— begin PAGE EXTRACT —
Men, bedecked in their finest attire, engage in a fervent dance that mimics conflict, while women, resplendent in stunning jewelry, contribute with their singing. The event overlaps with the Ashura festivities in the Islamic calendar, enlivening the city of Djanet and its 14,000 residents in southeast Algeria, where the preparations have been underway for a week.
“During the rehearsals, the children learn to dance, and everyone has the right to let loose,” shares Hassan Echeikh, 64, emphasizing that the festival site has been “there since our ancestors’ time.”
The celebration, registered in UNESCO’s intangible heritage since 2014 and the date of which is determined by the elders of the Djanet oasis, stages a mock battle between two Tuareg tribes: El Mihane and Zelouaz. As per tradition, the two tribes were embroiled in fraternal warfare until the news of Moses’s triumph over Pharaoh’s armies prompted them to forge a peace pact. “Our ancestors retained the date of Pharaoh’s drowning and celebrated his death.”
The women, tattooed with henna and adorned with hefty silver ornaments, sing to the rhythm of the guenga (a traditional drum) to spur on the friendly competition among the men. The jewelry “is meant to symbolize women’s beauty,” confides Douaa, 16, one of the singers who, like Sabrina, 29, was dressed by an “elderly woman versed in traditions.”
Sebeiba Dance and Its Etiquette
Men, their heads capped with hats boasting geometric patterns, feign combat, brandishing a sword in one hand and a peace-symbolizing scarf in the other. Despite the rising tension amid the war chants, their fight remains “bloodless.”
A selection process decides “who to feature, who should be in the middle, in the back,” explains Hassan Echeikh, “since in the Sebeiba dance, particularly among men, one must have the physique, the shoulders, be muscular.”
The festival also lures foreign tourists, many of whom flocked this year to discover the Algerian Sahara. Silke, a 55-year-old from Germany’s Black Forest region, expressed her fascination: “the beauty of the people, the dancers, the music, and its unique percussion – everything is so special and starkly different from where I hail from in Germany.”
— end PAGE EXTRACT —
— begin SUPPLIED MATERIAL —
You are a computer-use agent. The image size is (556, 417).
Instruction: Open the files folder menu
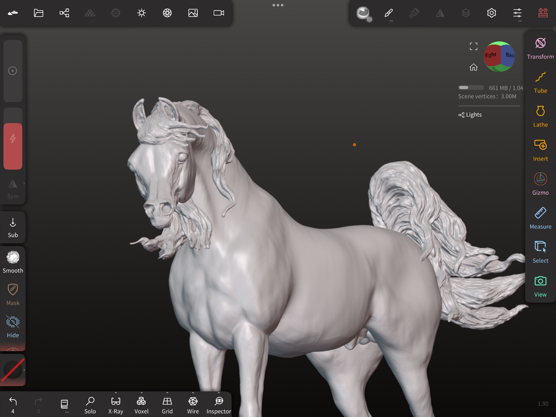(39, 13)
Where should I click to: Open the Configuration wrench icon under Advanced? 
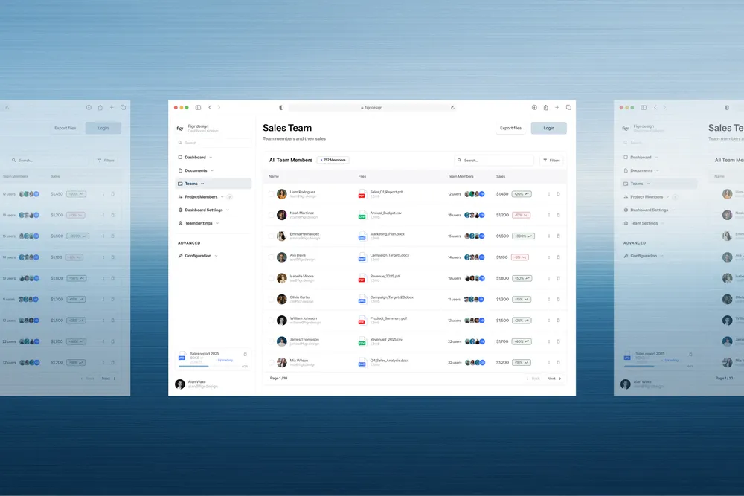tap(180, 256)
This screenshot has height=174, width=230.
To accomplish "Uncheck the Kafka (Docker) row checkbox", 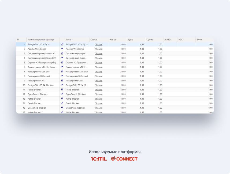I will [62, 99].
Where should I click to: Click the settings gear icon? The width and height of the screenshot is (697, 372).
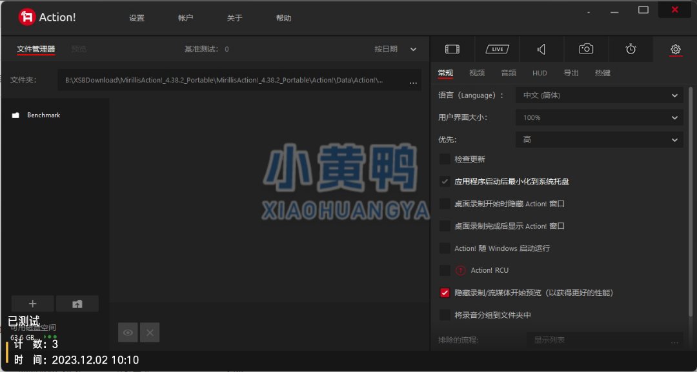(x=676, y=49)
— end SUPPLIED MATERIAL —
— begin SUPPLIED MATERIAL —
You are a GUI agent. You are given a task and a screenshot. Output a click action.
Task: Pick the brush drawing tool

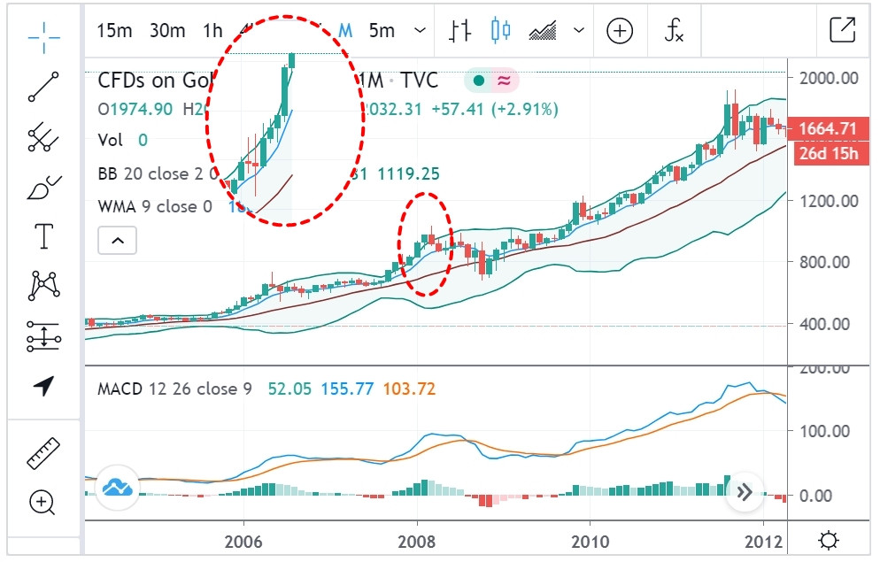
— end SUPPLIED MATERIAL —
— begin SUPPLIED MATERIAL —
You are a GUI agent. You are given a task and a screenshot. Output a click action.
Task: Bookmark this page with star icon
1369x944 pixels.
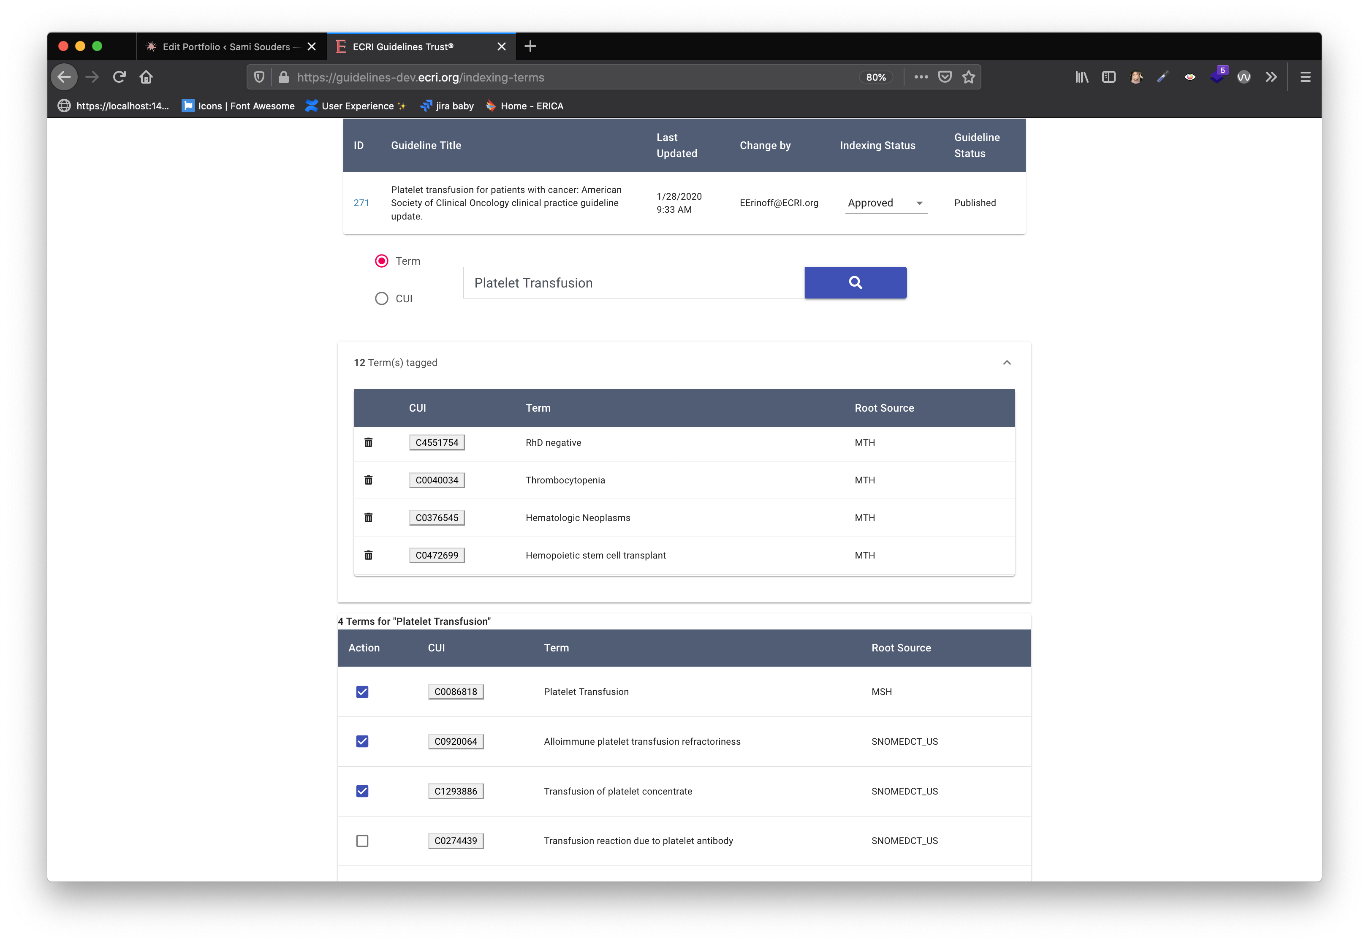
— end SUPPLIED MATERIAL —
* [TO BE DONE]
A. Using the text on the Sebeiba festival, decide whether each statement agrees with it. Answer yes or no for each, and quote the words of the text that decide it. (i) The celebration has been on UNESCO's intangible heritage list since 2014. (ii) The date of the celebration is set by the local government of Djanet. (iii) Djanet has about 40,000 residents.
B. According to the text on the Sebeiba festival, which two Tuareg tribes are shown in the mock battle?

* [SOLUTIONS FOR EACH TASK]
A.
(i) Yes: "registered in UNESCO’s intangible heritage since 2014"
(ii) No: "the date of which is determined by the elders of the Djanet oasis"
(iii) No: "its 14,000 residents"

B. El Mihane and Zelouaz.